News

MOVING’s project in the SHERPA H2020 Annual Conference

Mar 13, 2022

On 31 January and 1 February 2022, SHERPA Horizon 2020 project had its annual conference. During the conference’s group discussion on ‘Farm diversification and food chains’, Sherman Farhad (scientific coordinator of MOVING) presented how the MOVING project contributes to the establishment of upscaled Value Chains and to the long-term vision for rural areas (LTVRA).

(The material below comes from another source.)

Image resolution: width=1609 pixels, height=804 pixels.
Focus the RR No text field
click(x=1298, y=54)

Sherman highlighted that mountains provide home to almost 1.1 billion people and cover 36% of Europe’s area as well as the fact that mountains deliver key ecosystem services to society like: fresh water, forests, biodiversity and important food crops. At the same time, there is a high need for research and innovation on the mountains in order to upgrade the governance approaches and empower the mountain actors to innovate and be better prepared for the future.

MOVING applies the lens of Value Chains (VCs) to study mountain social-ecological systems; more specifically, to explore how social practices, as routine interactions between actors and their environment, are assembled into VCs. MOVING has 23 case-study mountain reference regions and value chains that are grouped under seven categories: crops, cheese, meat, alcohol, honey, tourism and public goods.

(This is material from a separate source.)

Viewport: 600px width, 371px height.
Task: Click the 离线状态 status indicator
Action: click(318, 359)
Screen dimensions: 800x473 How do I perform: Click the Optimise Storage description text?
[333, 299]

To reach the goals of a resilient and sustainable future in mountain regions, one of the main insights from the MOVING’s project is related to the diversification and collaboration in the VCs. The types of diversification fall under 3 main categories: 1. New and emerging products (e.g. carob, chestnut flour etc), 2. New and emerging processes (e.g. quality schemes, High Nature Value (HNV) farming, etc) and 3. Cross-fertilisation between production and other sectors (e.g. tourism, education, manufacturing etc).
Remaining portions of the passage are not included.